All entries below must be given again word for word.

Records from a data collection:
════════

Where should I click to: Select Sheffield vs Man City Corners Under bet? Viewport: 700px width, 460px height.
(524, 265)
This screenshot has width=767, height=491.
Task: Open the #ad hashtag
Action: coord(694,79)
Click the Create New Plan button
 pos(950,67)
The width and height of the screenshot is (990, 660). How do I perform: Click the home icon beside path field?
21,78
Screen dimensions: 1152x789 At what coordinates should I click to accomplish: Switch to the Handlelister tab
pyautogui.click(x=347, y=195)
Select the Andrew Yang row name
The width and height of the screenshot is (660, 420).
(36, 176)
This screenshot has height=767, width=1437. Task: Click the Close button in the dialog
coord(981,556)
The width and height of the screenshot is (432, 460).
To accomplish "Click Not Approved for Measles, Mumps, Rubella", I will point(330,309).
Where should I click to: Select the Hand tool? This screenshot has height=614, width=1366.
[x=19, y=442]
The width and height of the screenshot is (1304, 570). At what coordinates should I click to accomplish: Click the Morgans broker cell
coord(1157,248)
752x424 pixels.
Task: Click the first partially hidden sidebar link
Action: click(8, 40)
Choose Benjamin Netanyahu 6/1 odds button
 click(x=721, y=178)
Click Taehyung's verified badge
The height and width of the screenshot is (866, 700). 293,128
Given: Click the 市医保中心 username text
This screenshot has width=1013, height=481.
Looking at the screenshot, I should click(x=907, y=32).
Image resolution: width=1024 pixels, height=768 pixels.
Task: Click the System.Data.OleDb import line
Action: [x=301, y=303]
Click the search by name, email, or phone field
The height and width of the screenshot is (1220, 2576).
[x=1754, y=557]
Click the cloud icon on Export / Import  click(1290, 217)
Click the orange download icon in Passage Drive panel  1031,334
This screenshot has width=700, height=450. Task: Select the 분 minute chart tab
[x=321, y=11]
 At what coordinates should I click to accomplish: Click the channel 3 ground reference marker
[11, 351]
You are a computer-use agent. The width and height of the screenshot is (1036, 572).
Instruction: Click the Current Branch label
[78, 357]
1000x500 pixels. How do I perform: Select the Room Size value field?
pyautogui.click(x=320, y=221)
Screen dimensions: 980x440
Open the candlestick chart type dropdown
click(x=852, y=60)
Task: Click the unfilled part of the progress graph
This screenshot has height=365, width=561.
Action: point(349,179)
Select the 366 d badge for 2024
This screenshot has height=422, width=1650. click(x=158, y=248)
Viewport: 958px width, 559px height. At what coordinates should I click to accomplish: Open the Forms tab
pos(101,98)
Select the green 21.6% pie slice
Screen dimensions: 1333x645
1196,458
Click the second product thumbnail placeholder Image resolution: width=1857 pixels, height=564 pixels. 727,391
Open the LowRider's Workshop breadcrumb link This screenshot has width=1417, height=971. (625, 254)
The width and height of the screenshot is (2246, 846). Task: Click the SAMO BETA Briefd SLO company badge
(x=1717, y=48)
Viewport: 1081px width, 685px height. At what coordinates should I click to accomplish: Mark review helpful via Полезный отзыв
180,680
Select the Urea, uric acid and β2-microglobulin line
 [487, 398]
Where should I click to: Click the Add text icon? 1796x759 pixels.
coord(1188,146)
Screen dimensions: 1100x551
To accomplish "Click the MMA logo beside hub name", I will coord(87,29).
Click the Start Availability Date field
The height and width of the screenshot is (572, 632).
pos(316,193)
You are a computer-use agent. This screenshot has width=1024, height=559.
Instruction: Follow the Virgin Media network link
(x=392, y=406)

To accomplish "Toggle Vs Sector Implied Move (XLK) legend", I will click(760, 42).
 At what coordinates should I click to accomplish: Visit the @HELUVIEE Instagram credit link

════════

- Expected answer:
Where should I click to: Select Sheffield vs Man City Corners Under bet? Viewport: 700px width, 460px height.
(524, 265)
This screenshot has width=767, height=491.
Task: Open the #ad hashtag
Action: coord(694,79)
Click the Create New Plan button
 pos(950,67)
The width and height of the screenshot is (990, 660). How do I perform: Click the home icon beside path field?
21,78
Screen dimensions: 1152x789 At what coordinates should I click to accomplish: Switch to the Handlelister tab
pyautogui.click(x=347, y=195)
Select the Andrew Yang row name
The width and height of the screenshot is (660, 420).
(36, 176)
This screenshot has height=767, width=1437. Task: Click the Close button in the dialog
coord(981,556)
The width and height of the screenshot is (432, 460).
To accomplish "Click Not Approved for Measles, Mumps, Rubella", I will point(330,309).
Where should I click to: Select the Hand tool? This screenshot has height=614, width=1366.
[x=19, y=442]
The width and height of the screenshot is (1304, 570). At what coordinates should I click to accomplish: Click the Morgans broker cell
coord(1157,248)
752x424 pixels.
Task: Click the first partially hidden sidebar link
Action: click(8, 40)
Choose Benjamin Netanyahu 6/1 odds button
 click(x=721, y=178)
Click Taehyung's verified badge
The height and width of the screenshot is (866, 700). 293,128
Given: Click the 市医保中心 username text
This screenshot has width=1013, height=481.
Looking at the screenshot, I should click(x=907, y=32).
Image resolution: width=1024 pixels, height=768 pixels.
Task: Click the System.Data.OleDb import line
Action: [x=301, y=303]
Click the search by name, email, or phone field
The height and width of the screenshot is (1220, 2576).
[x=1754, y=557]
Click the cloud icon on Export / Import  click(1290, 217)
Click the orange download icon in Passage Drive panel  1031,334
This screenshot has width=700, height=450. Task: Select the 분 minute chart tab
[x=321, y=11]
 At what coordinates should I click to accomplish: Click the channel 3 ground reference marker
[11, 351]
You are a computer-use agent. The width and height of the screenshot is (1036, 572).
Instruction: Click the Current Branch label
[78, 357]
1000x500 pixels. How do I perform: Select the Room Size value field?
pyautogui.click(x=320, y=221)
Screen dimensions: 980x440
Open the candlestick chart type dropdown
click(x=852, y=60)
Task: Click the unfilled part of the progress graph
This screenshot has height=365, width=561.
Action: point(349,179)
Select the 366 d badge for 2024
This screenshot has height=422, width=1650. click(x=158, y=248)
Viewport: 958px width, 559px height. At what coordinates should I click to accomplish: Open the Forms tab
pos(101,98)
Select the green 21.6% pie slice
Screen dimensions: 1333x645
1196,458
Click the second product thumbnail placeholder Image resolution: width=1857 pixels, height=564 pixels. 727,391
Open the LowRider's Workshop breadcrumb link This screenshot has width=1417, height=971. (625, 254)
The width and height of the screenshot is (2246, 846). Task: Click the SAMO BETA Briefd SLO company badge
(x=1717, y=48)
Viewport: 1081px width, 685px height. At what coordinates should I click to accomplish: Mark review helpful via Полезный отзыв
180,680
Select the Urea, uric acid and β2-microglobulin line
 [487, 398]
Where should I click to: Click the Add text icon? 1796x759 pixels.
coord(1188,146)
Screen dimensions: 1100x551
To accomplish "Click the MMA logo beside hub name", I will coord(87,29).
Click the Start Availability Date field
The height and width of the screenshot is (572, 632).
pos(316,193)
You are a computer-use agent. This screenshot has width=1024, height=559.
Instruction: Follow the Virgin Media network link
(x=392, y=406)

To accomplish "Toggle Vs Sector Implied Move (XLK) legend", I will click(760, 42).
 At what coordinates should I click to accomplish: Visit the @HELUVIEE Instagram credit link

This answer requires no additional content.